The past half year has afforded us all the opportunity to re-examine and re-assess many of our observances and activities. We concentrated on the essence rather than the optional extras in each case. Thus we had a pure seder, focused on reliving the exodus without the usual social aspect; we celebrated the giving of the Torah on Shavuot at home, without the huge dairy spreads at shul; we consecrated the union of two predestined souls under the chuppah, sans the traditional glamour of a wedding; a bris was about bringing the newborn into the covenant of Abraham, minus the lox and bagels.

Being a rabbi without a shul was absolutely awful. Many of us cried bitter tears during our last service before closure in mid-March. I personally visited the empty building frequently, but the pain of hearing my footsteps reverberate in an empty sanctuary pierced my heart over and over. I felt compelled to walk up to the holy Ark and apologise for our extended absence, while promising we would be back. In my imagination, I could hear the sound of sobbing, devastated Torahs behind the curtain, crying out in the pain of abandonment.

So, we rabbonim had to think about and re-examine the essential nature of our role. What are pure, unadulterated rabbinics?

It’s to be the father and mother of a community. To look after congregants and care about their physical, emotional, and spiritual welfare. It’s to cheer up the lonely, those without family in the country or without any family at all. It’s to keep a sense of connection in a community.

Over the past difficult months, it was also about bringing cheer and a smile, to restore morale to a community suffering from severe stress and in many cases temporary and even permanent loss of income. It was to help the sick; to support those who had just tested positive and were living with fear, even if asymptomatic; to officiate at (far too many) funerals, comfort the bereaved, and conduct memorial services. All of this from a distance, for safety and legal reasons.

Services and shiurim also continued (and even increased) through technology. Even the most Zoom-challenged among us had to quickly master the video conferencing application. And also learn how to protect ourselves from so-called Zoom-bombing attacks that threatened to disrupt our online functions.

Thank G-d, our shuls are now reopening. But the new normal is nothing like what we have been used to. Legal restrictions on the maximum length of services and number of concurrent worshippers are challenging, particularly as we approach our peak attendance high holiday season. We are all having to think creatively to accommodate our communities accordingly.

Communal singing is apparently a huge risk, and choirs have been banned. Even the congregation raising its voice in loud prayer is dangerous and forbidden. Of course, we are going to be sitting physically distanced, our faces obscured by masks. (No talking in shul?!)

What are we going to be left with? Pure, unadulterated, essential prayer.
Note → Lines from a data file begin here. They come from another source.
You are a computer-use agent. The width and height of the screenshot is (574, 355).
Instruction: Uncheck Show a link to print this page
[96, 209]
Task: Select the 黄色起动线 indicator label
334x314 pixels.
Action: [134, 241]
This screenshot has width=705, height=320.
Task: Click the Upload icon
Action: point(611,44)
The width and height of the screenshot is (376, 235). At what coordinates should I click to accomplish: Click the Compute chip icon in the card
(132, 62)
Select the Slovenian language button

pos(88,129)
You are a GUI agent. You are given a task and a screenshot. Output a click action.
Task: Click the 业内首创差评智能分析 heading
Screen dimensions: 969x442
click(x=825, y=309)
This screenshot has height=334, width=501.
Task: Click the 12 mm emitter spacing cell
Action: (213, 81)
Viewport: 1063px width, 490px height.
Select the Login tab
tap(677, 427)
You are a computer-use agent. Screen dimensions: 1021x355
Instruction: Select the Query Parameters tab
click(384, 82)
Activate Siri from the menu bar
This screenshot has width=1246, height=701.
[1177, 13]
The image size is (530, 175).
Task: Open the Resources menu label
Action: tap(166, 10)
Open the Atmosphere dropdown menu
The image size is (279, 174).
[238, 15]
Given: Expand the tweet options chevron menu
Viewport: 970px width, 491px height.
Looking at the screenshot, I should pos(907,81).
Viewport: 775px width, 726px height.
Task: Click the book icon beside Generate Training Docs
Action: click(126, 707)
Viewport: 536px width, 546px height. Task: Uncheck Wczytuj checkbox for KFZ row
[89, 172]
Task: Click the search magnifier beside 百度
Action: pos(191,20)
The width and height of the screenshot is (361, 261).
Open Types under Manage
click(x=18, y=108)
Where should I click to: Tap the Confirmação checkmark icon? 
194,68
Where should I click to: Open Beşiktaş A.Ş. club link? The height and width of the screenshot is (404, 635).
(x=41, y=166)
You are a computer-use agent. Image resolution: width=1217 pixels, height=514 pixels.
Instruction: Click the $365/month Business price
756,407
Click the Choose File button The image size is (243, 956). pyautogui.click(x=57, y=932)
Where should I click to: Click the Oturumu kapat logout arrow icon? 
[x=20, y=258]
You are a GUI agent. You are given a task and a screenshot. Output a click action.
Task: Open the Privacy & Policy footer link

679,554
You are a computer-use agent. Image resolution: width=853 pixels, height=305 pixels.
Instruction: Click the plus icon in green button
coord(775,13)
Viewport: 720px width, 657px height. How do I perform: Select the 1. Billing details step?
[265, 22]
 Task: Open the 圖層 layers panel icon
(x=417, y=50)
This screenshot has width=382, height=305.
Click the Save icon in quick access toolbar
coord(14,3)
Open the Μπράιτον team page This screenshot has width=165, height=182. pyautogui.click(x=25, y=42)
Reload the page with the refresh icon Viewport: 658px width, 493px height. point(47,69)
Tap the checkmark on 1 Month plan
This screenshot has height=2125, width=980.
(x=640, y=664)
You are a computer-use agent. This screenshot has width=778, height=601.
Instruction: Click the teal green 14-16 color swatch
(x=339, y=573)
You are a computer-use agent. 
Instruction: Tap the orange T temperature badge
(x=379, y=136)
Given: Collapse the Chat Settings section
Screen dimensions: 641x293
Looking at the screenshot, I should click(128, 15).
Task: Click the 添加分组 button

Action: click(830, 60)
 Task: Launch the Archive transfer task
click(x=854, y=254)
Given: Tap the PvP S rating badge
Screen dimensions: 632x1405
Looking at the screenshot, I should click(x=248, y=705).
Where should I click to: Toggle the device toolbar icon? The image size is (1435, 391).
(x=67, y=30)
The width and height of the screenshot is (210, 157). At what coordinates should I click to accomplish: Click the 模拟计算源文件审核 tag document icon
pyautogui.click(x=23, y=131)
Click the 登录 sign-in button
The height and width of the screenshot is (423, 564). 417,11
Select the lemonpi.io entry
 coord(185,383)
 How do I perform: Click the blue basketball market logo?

A huge paradigm shift for communities used to passive, vicarious prayer, sitting in the pews enjoying the chazzan and choir perform. We all have to become active prayers. We need to learn to shift from mere lip service to engaging with our prayer books, siddur or machzor, to true kavanah when the meaning of the holy words resonate with our souls.

So, if we haven’t been on holiday for the past half year, we rabbis definitely have our work cut out for us during the month of Tishrei ahead.

There were emotional tears of joy streaming down our faces on Rosh Chodesh Elul when shuls around the country cautiously resumed services. Behind the curtains of the Holy Ark, I’m certain our Torahs were softly crying with elation.

Wishing you shana tova. May the year ahead bring us revealed blessings in the form of health, safety, and prosperity.

  • Rabbi Yossi Chaikin is the rabbi at Oxford Shul, and the president of the South African Rabbinical Association.